Background: Chin implants can be inserted from either an external or intraoral approach. There are advantages and disadvantages with either approach and both can be equally successful with good surgical technique. While the intraoral approach is scarless it is prone to somewhat higher risks of malposition (superiorly) and infection. The most common of the two is malposition which almost universally is associated with a lack of implant screw fixation. Without a method to hold the implant down it is inevitable that it will quickly slide upwards toward the incision.
When replacing a chin implant with a custom jawline implant, regardless of the method by which the chin implant was placed, the anterior approach is usually done externally. (submental incision) I advocate this incisional approach in an effort to lower the infection risk by lowering implant exposure to mouth bacteria, Most men do not object to the submental incision but occasionally some do. As long as they understand the increased infectivity risk a custom jawline implant can be inserted through three intraoral incisions of it is not overly large.

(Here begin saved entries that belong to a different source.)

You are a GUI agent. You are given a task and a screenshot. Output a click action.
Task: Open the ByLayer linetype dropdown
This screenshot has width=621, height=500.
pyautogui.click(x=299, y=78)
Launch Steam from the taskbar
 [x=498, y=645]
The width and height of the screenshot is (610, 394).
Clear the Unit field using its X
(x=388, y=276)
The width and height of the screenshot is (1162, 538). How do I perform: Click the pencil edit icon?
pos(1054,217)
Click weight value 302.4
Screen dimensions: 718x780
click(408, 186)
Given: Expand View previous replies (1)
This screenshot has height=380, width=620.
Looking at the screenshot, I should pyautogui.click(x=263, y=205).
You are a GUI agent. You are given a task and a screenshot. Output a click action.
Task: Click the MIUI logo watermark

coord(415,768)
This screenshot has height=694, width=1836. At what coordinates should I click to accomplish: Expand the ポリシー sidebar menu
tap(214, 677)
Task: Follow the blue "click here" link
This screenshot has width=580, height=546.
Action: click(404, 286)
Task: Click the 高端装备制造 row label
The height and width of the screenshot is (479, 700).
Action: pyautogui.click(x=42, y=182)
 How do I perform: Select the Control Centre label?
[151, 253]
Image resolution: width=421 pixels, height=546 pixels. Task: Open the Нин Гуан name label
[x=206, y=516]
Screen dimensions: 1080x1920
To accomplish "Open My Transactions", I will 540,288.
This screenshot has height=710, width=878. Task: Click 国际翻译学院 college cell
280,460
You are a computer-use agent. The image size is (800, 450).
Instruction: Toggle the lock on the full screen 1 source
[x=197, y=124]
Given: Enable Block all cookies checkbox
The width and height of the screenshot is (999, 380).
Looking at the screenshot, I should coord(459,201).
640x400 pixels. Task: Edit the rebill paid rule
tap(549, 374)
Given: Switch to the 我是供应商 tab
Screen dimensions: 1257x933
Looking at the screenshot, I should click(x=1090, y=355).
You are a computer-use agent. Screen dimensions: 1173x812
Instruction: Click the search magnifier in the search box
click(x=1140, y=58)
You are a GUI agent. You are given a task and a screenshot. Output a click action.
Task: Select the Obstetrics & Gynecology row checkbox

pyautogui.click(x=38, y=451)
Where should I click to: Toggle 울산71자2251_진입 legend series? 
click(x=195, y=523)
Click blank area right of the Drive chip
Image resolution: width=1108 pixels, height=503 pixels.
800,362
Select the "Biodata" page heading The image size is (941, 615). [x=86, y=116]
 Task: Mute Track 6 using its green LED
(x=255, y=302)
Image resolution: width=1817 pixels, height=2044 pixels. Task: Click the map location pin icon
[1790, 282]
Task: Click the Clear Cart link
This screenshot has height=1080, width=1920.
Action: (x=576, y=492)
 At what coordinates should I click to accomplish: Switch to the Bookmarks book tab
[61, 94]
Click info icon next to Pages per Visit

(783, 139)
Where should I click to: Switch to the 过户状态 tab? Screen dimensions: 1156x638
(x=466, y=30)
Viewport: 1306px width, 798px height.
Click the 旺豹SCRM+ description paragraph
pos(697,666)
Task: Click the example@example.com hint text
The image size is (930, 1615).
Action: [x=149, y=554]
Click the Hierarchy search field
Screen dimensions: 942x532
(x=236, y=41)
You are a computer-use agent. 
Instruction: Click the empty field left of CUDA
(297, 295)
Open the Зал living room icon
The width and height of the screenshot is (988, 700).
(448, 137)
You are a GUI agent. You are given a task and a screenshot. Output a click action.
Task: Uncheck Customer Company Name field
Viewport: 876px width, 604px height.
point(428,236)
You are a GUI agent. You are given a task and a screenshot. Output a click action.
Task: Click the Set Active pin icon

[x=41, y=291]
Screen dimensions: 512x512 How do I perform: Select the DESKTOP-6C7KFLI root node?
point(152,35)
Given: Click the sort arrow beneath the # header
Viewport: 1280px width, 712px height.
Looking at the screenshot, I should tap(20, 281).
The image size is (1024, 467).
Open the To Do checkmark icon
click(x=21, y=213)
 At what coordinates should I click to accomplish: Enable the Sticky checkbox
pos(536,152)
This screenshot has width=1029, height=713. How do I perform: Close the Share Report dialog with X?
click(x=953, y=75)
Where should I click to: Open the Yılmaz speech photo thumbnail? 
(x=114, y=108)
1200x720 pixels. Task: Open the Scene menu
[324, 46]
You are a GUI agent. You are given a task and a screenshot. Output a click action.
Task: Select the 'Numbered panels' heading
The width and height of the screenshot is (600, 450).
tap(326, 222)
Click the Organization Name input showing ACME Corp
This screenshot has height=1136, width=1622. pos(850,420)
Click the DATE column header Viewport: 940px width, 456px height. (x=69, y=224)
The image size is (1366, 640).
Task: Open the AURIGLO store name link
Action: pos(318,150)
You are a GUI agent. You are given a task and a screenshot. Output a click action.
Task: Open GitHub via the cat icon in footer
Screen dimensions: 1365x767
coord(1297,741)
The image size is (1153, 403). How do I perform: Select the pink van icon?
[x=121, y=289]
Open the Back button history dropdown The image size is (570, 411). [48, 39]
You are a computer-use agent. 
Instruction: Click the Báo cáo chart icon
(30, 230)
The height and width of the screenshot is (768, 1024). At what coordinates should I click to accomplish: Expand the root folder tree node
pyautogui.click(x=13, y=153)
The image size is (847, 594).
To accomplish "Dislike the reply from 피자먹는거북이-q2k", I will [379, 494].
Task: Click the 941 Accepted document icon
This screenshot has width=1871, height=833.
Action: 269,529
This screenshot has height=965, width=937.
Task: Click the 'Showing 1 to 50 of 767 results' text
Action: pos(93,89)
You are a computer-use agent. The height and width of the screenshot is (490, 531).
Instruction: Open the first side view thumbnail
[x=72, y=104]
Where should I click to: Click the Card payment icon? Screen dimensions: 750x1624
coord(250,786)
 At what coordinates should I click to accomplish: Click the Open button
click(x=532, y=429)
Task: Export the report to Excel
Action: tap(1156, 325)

Case Study: This Asian male had a history of a prior chin implant which never made much of a difference and was now interested in a more complete jawline augmentation effect. The 3D CT scan needed for the custom jawline implant showed a very highly positioned implant that had virtually no effect on increasing the horizontal chin projection.
The custom jawline implant design developed provided definite greater horizontal chin projection and an entire jawline effect behind it.
Closer inspection of the scan shows limited implant bone imprinting at the level above the jawline implant design.
The patient desired on having the procedure performed completely inside the mouth. Initially the previous intraoral vestibular incision was opened to expose the existing chin implant. On its removal four large spikes of bone could be seen that had grown up through the holes in the chin implant.
These bone ingrowths were removed as well as the entire capsule on the bone so that the subperiosteal implant pocket could be created back to the jaw angles. The jawline implant was successfully inserted through the anterior vestibular incision as one piece in a front to back insertion fashion. Three screws were inserted in the chin portion of the implant and one screw at each jaw angle implant.
Case Highlights:
1) Superior chin implant displacement is common when an intraoral insertion method is used.
2) Chin implants show a classic imprinting pattern on the bone and sometimes bone ingrowth up through the holes of the implant.
3) Intraoral placement of custom jawline implants can be done in men but are associated with a higher risk of infection.